In any supply chain, especially retail, forecasting is essential for all parties in the business. For the business owner, it gives them the ability to make informed business decisions and develop data-driven strategies. By using current and historical data, businesses can predict future trends and forecasts and using those insights to plan resources, make appropriate adjustments to business strategy, lower the overall business operations cost, and increase profits. From the consumer standpoint, it helps reduce the overall costs for the business and get the right products that they want to the shelf. For the business' supply partners, this allows them to be proactive instead of reactive; they can produce the right amount ahead of time and reduce excesses.

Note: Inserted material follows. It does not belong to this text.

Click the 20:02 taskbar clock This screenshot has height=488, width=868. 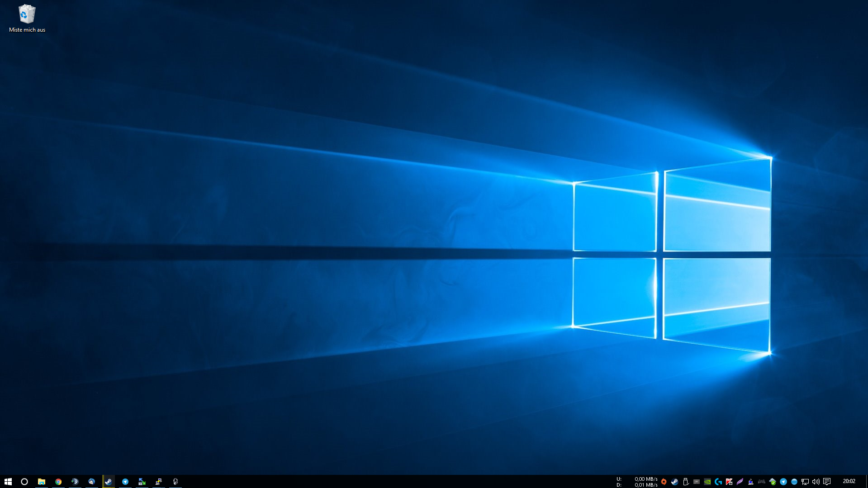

In this capstone project for the capstone project of the MS Data Science program at Drexel University, we used machine learning (ML) to solve a time-series forecasting problem of predicting sales at Walmart stores. Walmart is a retail business that gets products from its supply partners to deliver to consumers. We will use Walmart sales data from 3 states across the United States (California, Texas, and Wisconsin) over several years to predict future sales.
- Xi Chen: MS Data Science at Drexel University
- Emily Wang: MS Data Science at Drexel University
- Kriti Bartaria: MS Data Science at Drexel University
- Khiem Nguyen: MS Data Science at Drexel University
We utilized an existing dataset present at Kaggel.com, it includes item-level details, department, product categories, and store details for stores in three US states (California, Texas, and Wisconsin). It also includes explanatory variables like price, promotions, day of the week, and special events. The dataset is arranged in a hierarchal order.
Google Trends data is available for download via its web interface, but because we need to send multiple queries containing different keywords, geographical locations, and timeframes, we needed a more scalable approach. Therefore, we opted to use a Python package called Pytrends. Pytrends is an unofficial API (Application Programming Interface) for Google Trends. It allows us to automate the process of querying and downloading reports from Google Trends with Python scripts. With the API, we pulled data for interest over time with our desired timeframe, keywords, and geographic location.
For this project, we have manually downloaded the seasonally adjusted unemployment data ranging daily from January 2011 to December 2016 from the U.S Bureau of Labor & Statistics site. By seasonality it means that the periodic fluctuations associated with events such as weather, holidays, and the opening and closing of schools were also taken into consideration for the unemployment rate.
The CPI data was also manually downloaded from the U.S Bureau of Labor & Statistics site ranging from January 2011 to December 2016.
Gas Price Data is available for download from the Kaggle project website. It has a single csv file including the price of multiple gasoline types.
- Linear Regression
- Long short-term memory (LSTM)
- Autoregressive Integrated Moving Average (ARIMA)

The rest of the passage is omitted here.